Job Description of a Food Service Worker
Food service is a growing industry and expected to provide an abundance of opportunities for jobs, reports the U.S. Bureau of Labor Statistics. While many positions in food service are part time, the Bureau estimates rapid growth in the field through 2016. Food service jobs require little education; yet offer opportunities for growth and advancement and high earnings through tips.
Waiters and waitresses comprise the largest number of food service workers in the restaurant industry. Wait staff is expected to be familiar with all the operating procedures in a facility, from how to turn in orders to the kitchen staff to greeting customers, taking orders, and serving food and beverages. Waiters and waitresses prepare itemized checks, often through a computerized ordering system in the restaurant. They often accept payment and return change to diners.
Efficient and thorough wait staff is expected in most eating establishments. Servers must remain courteous and listen closely for customer orders and requests. They must learn the menu in order to answer questions related to the options. Servers should check out specials and ask the chef about ingredients before each shift to be knowledgeable about the current menu. Wait staff takes the complete order from a table of guests and turns it into the kitchen.

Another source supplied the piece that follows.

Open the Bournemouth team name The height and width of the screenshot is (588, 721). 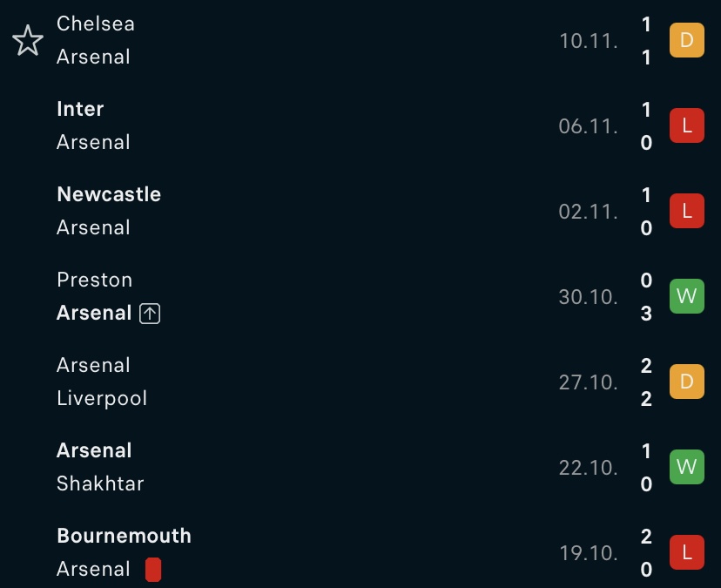tap(124, 536)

Depending on the level of dining, servers may be expected to have a thorough knowledge of a wine list and provide services such as pulling out the chairs for guests, opening and laying napkins appropriately and paying close attention to the diners. Informal restaurants may require the wait staff to escort the guests to the table and clean and bus each table when the customers leave. In many diners, the servers also work the cash register and take carryout orders, which they bag and hand over to customers.

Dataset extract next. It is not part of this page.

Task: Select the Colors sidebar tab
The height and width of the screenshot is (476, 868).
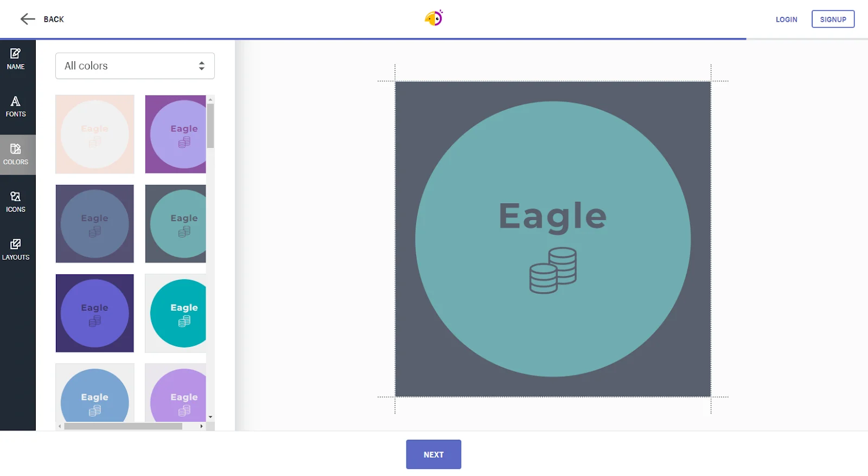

Cafeteria food service workers must carry food from the kitchen to the serving line and make sure the food is stirred and appropriately hot or cold. Line workers may serve patrons as they move down the line, taking requests, putting the food on the plate and handing the plate over to the customer. They may carve meat for customers and carry trays out for those who need assistance.

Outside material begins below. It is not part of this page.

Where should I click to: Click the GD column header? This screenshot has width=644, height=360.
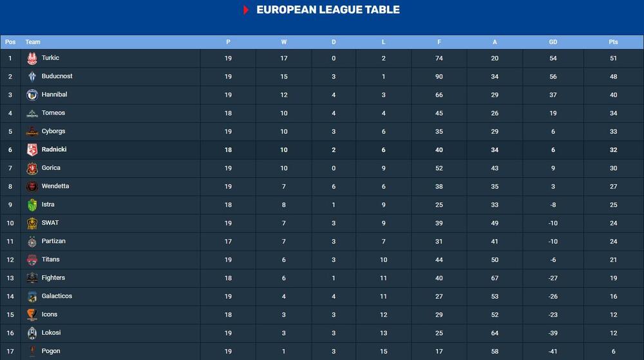(x=553, y=43)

Attendants who bus the tables or welcome guests at the door maintain various roles. Food service workers in the role of host or hostess receive reservations, maintain a waiting list and call customers when their table is ready. They keep a seat assignment chart and designate the seating to evenly distribute guests as they arrive to maintain the best level of service from the wait staff. Larger restaurants employ separate bus staffs that remove dirty dishes from the tables when guests leave and remove tablecloths. They often reset the table and put down a new tablecloth, making sure that the floor and surrounding area also is cleaned.